Support Questions

Maulz · ‎02-28-2025

Hello Everyone,

I am a Data Quality professional at a company, and currently, I am developing automated data testing. However, at this initial stage, I am facing difficulties in connecting Python to Cloudera/Hue/Hive.

In manual scenarios, I usually connect to Cloudera/Hue through a web portal like this: https://demo.gethue.com/hue/editor/?type=hive.

Is there anyone here who can assist me?

Thanks you

DianaTorres · ‎02-28-2025

@Maulz Welcome to the Cloudera Community!

To help you get the best possible solution, I have tagged our Hive experts @james_jones @ggangadharan who may be able to assist you further.

Please keep us updated on your post, and we hope you find a satisfactory solution to your query.

Regards,

Diana Torres,
Community Moderator

Was your question answered? Make sure to mark the answer as the accepted solution.
If you find a reply useful, say thanks by clicking on the thumbs up button.
Learn more about the Cloudera Community:
Community Guidelines
How to use the forum

james_jones · ‎02-28-2025

@Maulz - Check this document for how to query hive from python3. You don't need Hue for this. https://docs.cloudera.com/cdsw/1.10.5/import-data/topics/cdsw-accessing-data-from-apache-hive.html

This example is for using Kerberos, but you can change or remove the authentication settings, depending on your authentication requiremnts.

Maulz · ‎03-02-2025

@james_jones

I understand what you mean, but can I access it using Python with the LDAP method like Hue?

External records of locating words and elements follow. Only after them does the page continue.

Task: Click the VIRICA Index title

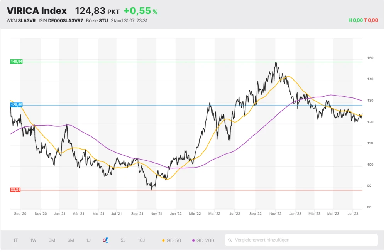Action: (37, 11)
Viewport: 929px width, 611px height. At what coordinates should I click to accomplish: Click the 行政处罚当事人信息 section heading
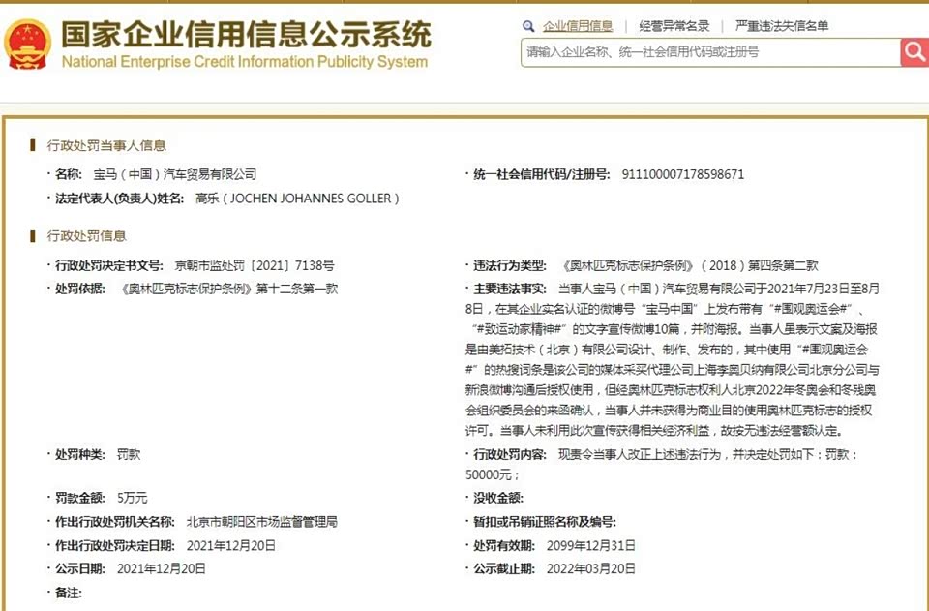(x=106, y=145)
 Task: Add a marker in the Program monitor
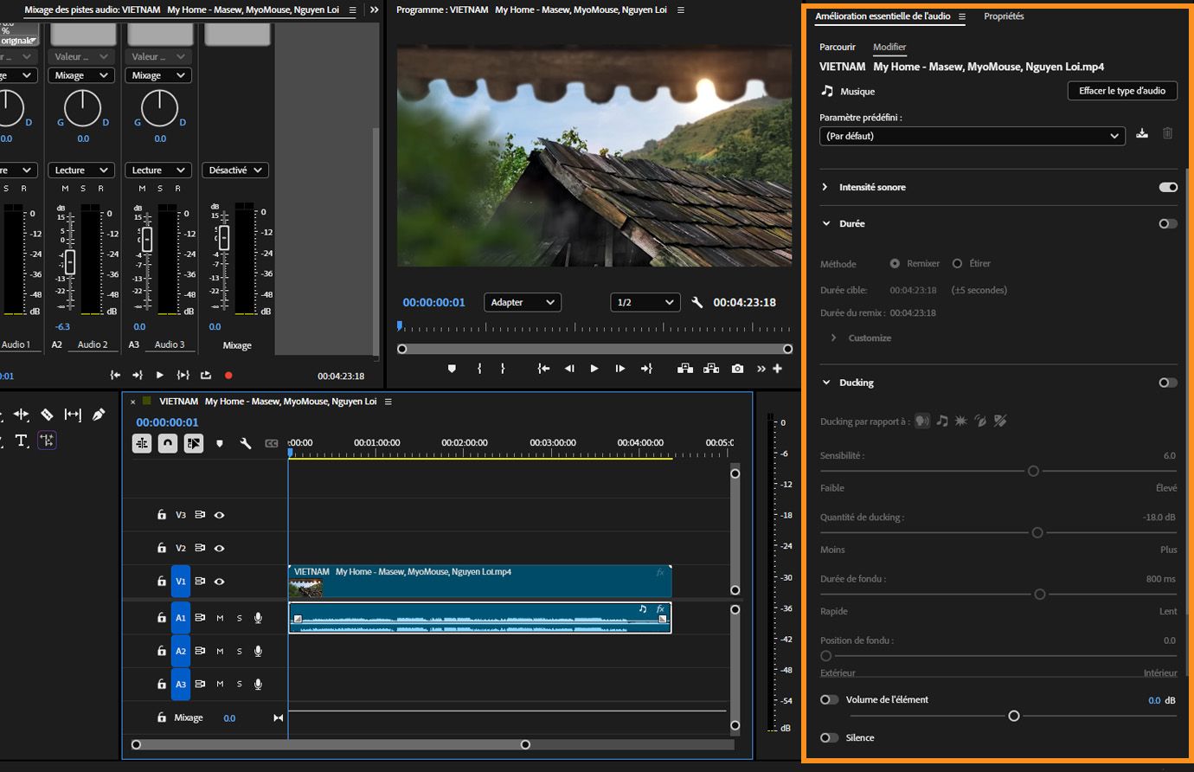(451, 368)
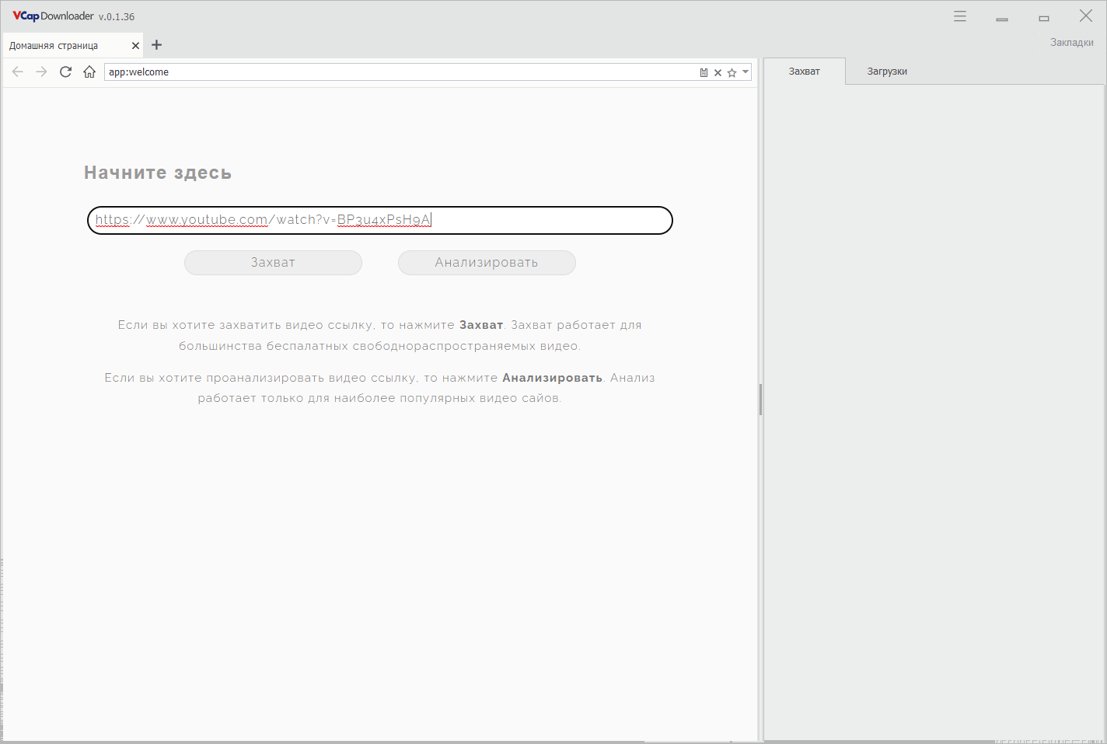
Task: Click the app:welcome address bar
Action: pyautogui.click(x=389, y=72)
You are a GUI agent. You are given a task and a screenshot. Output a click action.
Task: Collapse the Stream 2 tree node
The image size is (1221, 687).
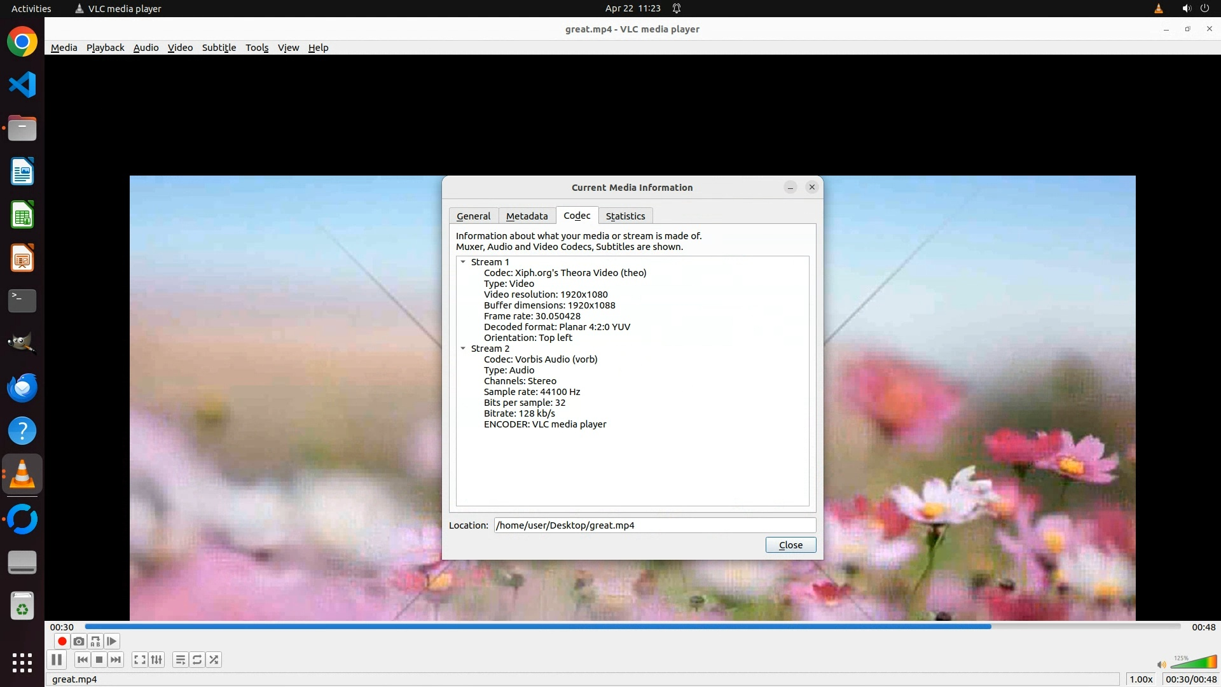[x=463, y=349]
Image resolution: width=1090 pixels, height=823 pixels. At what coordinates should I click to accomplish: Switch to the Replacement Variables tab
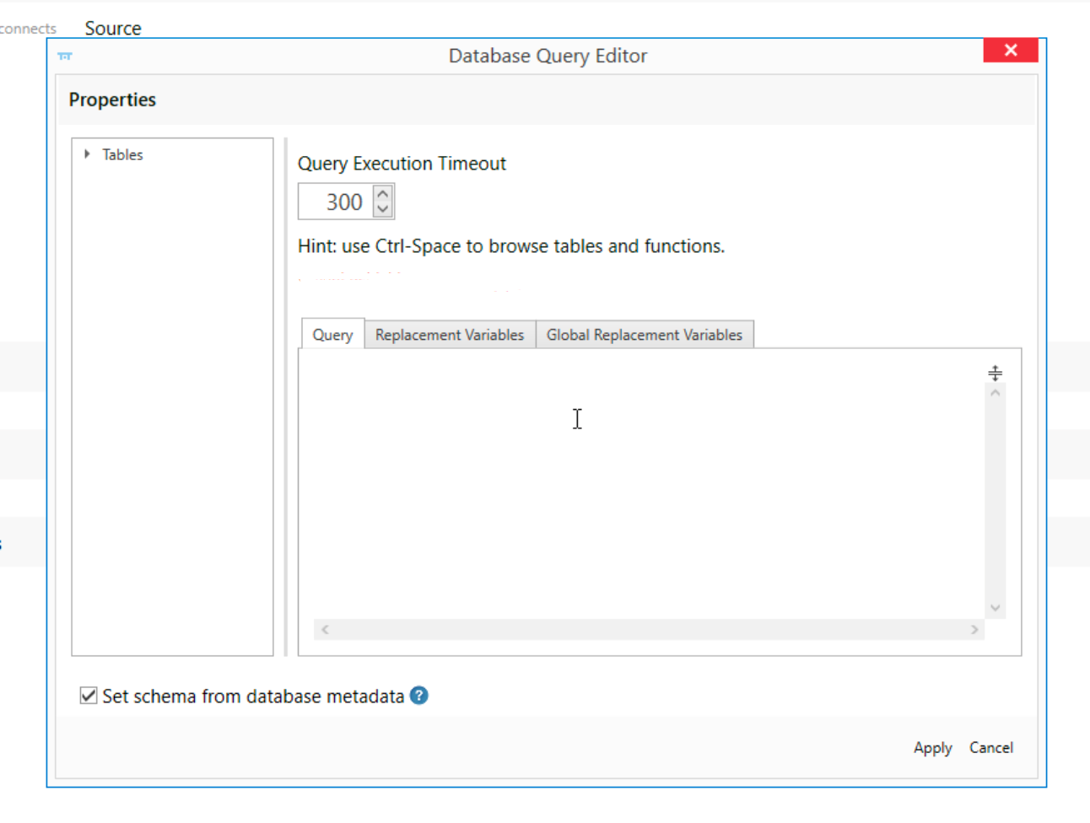[450, 334]
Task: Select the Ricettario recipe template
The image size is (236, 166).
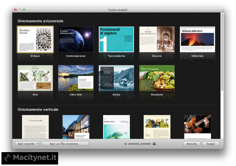Action: coord(157,78)
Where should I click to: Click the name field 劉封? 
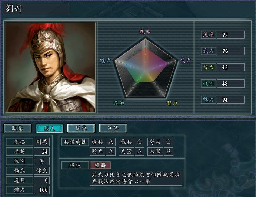tap(36, 9)
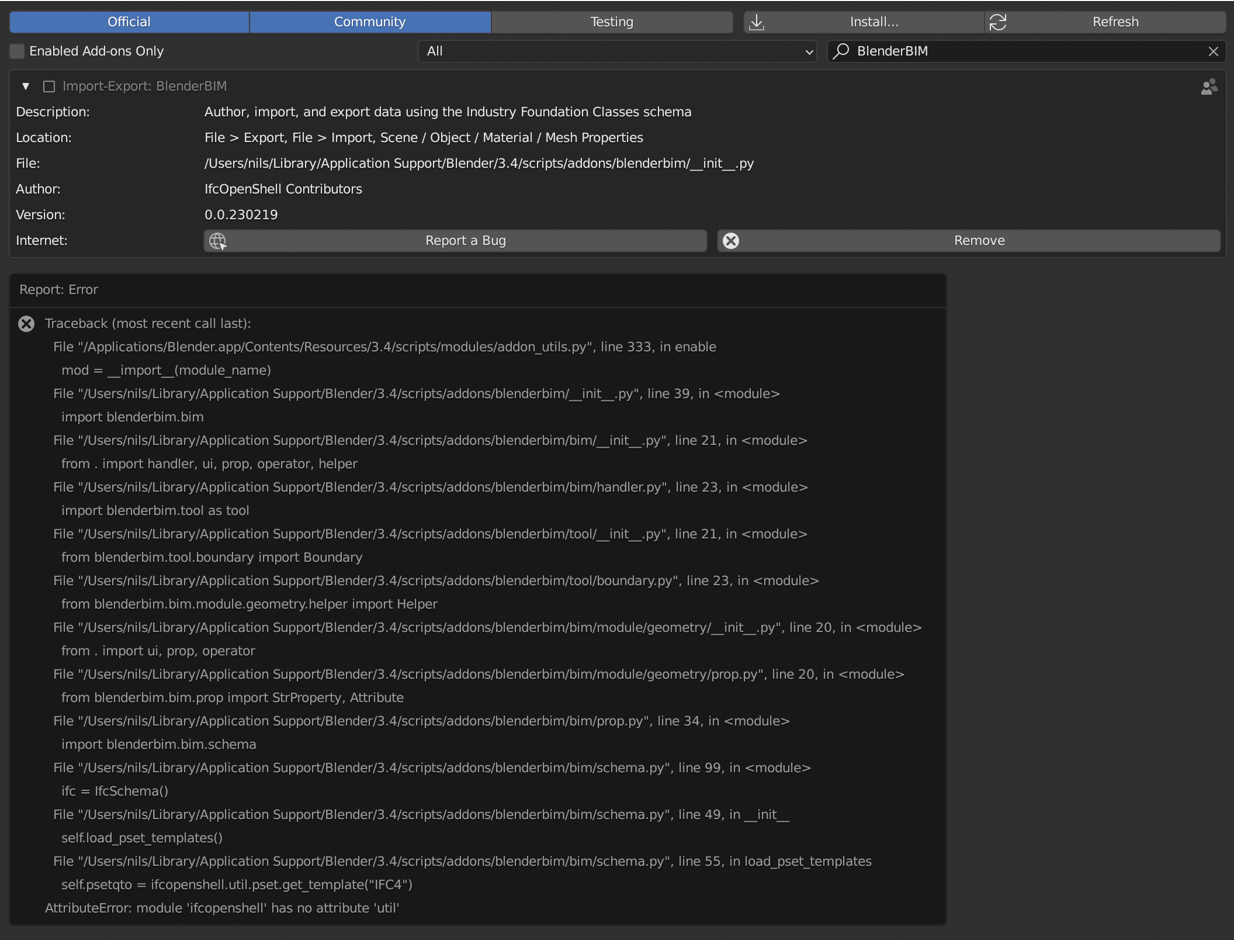This screenshot has height=940, width=1234.
Task: Select the community users icon on the add-on row
Action: [x=1209, y=87]
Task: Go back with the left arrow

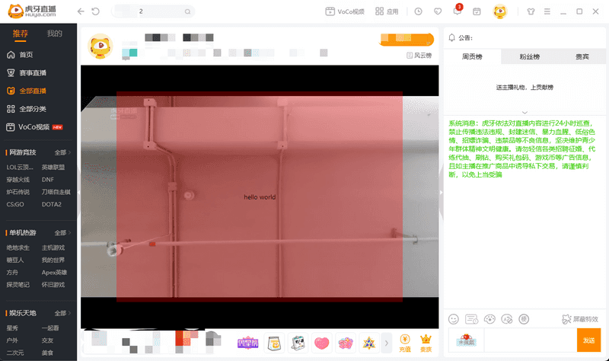Action: click(x=81, y=12)
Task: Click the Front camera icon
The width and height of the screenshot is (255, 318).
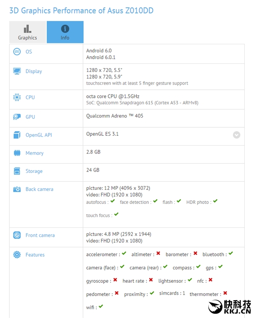Action: [x=17, y=235]
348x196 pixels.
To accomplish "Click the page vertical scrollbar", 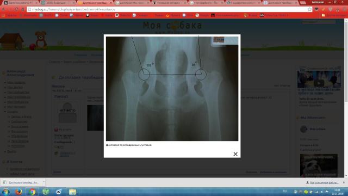I will [x=346, y=98].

My reason Since using Kerberos, I encounter issues when creating a ticket in MIT Kerberos that conflicts with my Microsoft AD user. So, I am looking for an alternative option without using Kerberos MIT.

Is it possible?

james_jones · ‎03-03-2025

@Maulz - You can use Knox as a proxy through the cdp-proxy-api topology to connect to Hive or Impala with basic authentication (username/password) like Hue. Using "cdp-proxy-api" assumes Knox is configured for basic authentication instead of SAML or JWT, etc. If it's not, you can manually create a new topology for basic authentication with hive. Here's how to enable Knox to expose Hive with the cdp-proxy-api if it's not configured yet (perhaps select "all" for transport mode:

https://docs.cloudera.com/cdp-private-cloud-base/7.3.1/securing-hive/topics/hive_secure_knox.html

It sounds like you have both AD and MIT KDC. If your user you want to use hive with is in the MIT KDC realm, not AD, you can use a different krb5.conf file, or you can set up a on-way trust between AD and MIT KDC.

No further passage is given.